Lydia’s Film Critique: Love Streams

March 5, 2025 Columns

If love is a stream, then it is in continuous motion. It pours past small obstructions, catching and letting go. When it pulses it is outside of any reason, and beyond any control; it is unafraid of any frictions that may hold it back or tighten it or forcibly carve out a new course. If love is a stream, and there is such belief in Love Streams (1984), then love mustn’t ever stop.

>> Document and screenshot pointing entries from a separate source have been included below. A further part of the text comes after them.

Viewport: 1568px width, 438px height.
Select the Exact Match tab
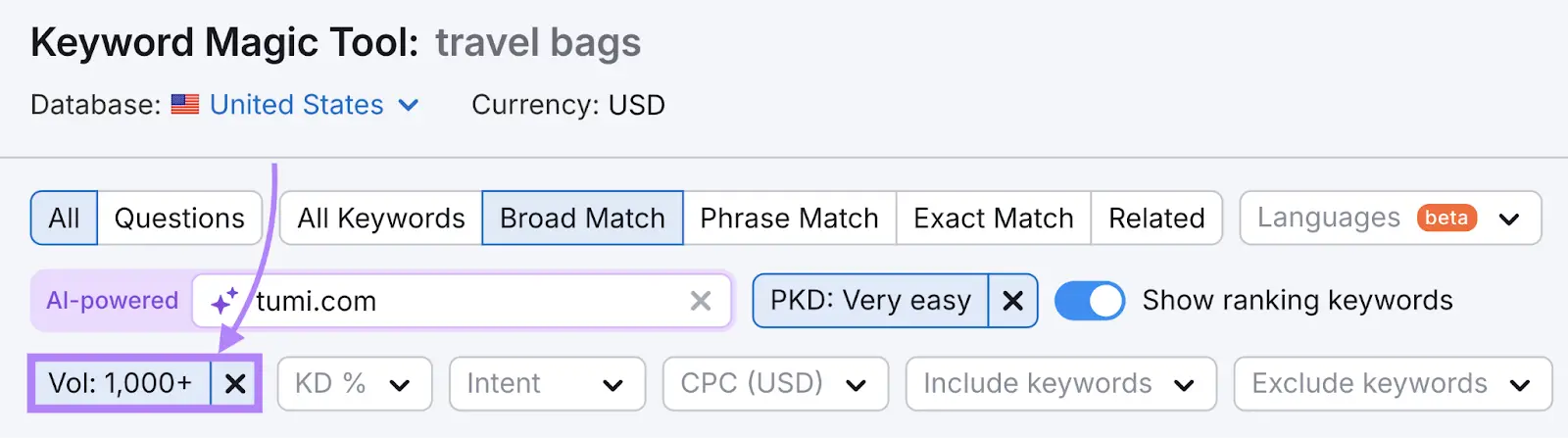993,218
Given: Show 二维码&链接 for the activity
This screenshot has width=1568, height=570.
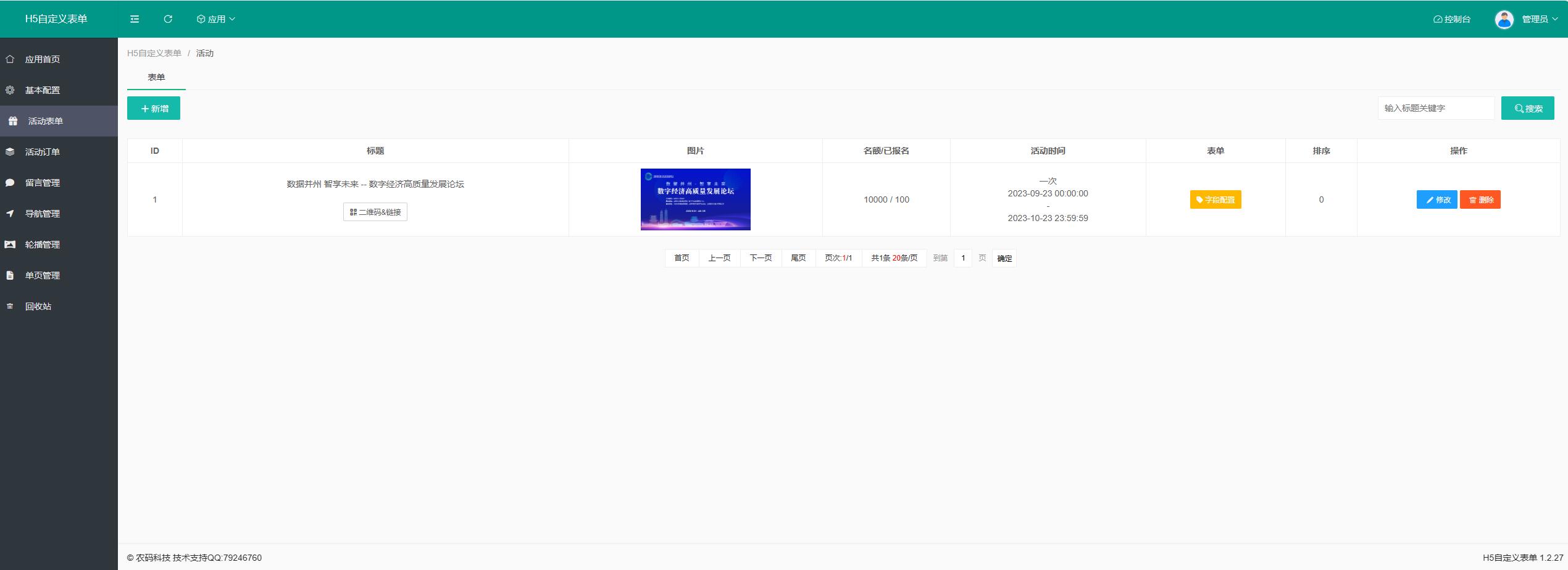Looking at the screenshot, I should pos(375,212).
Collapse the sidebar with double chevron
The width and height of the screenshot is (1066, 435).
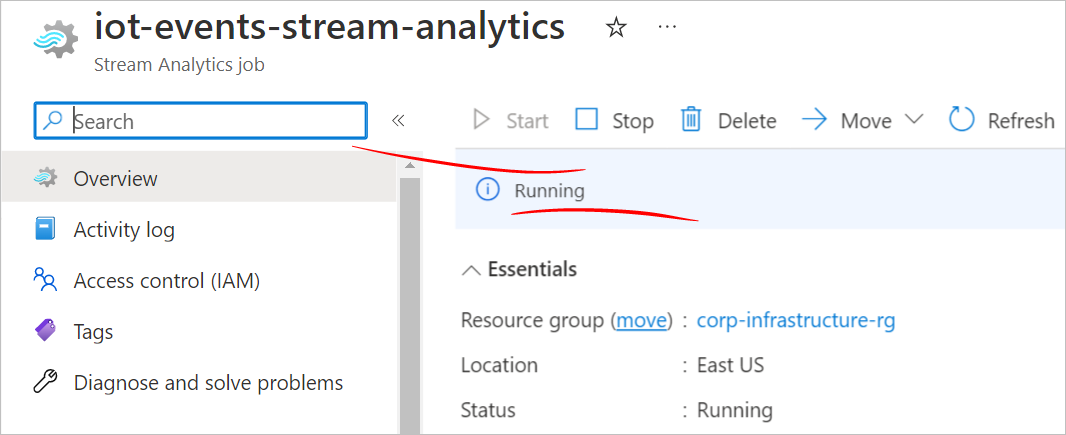tap(398, 121)
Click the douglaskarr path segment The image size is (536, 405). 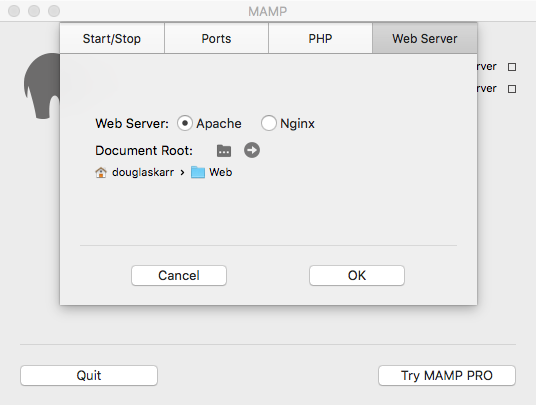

I suppose one could say the film is about love; what one needs of it and how one enacts it. And they could also say that it is about loneliness and desperation and self-destruction. And these would all be correct. But, almost more potently, the film is about the discomfort which lies in between these conditions, where we find ourselves in chaos, floundering at intervals of multiple affections.

Of course, with Sarah (Gena Rowlands), this is very clear. Her emotion is high and she sings loud her understanding of love, begging her ex-husband (Seymour Cassel) to sing the same. He does not. This upsets her. In fact, she is told by a shrink that she loves her husband and family too much; she should, instead of becoming overly absorbed with the custody battle of her child, go to Europe, see the world. She does. This upsets her. 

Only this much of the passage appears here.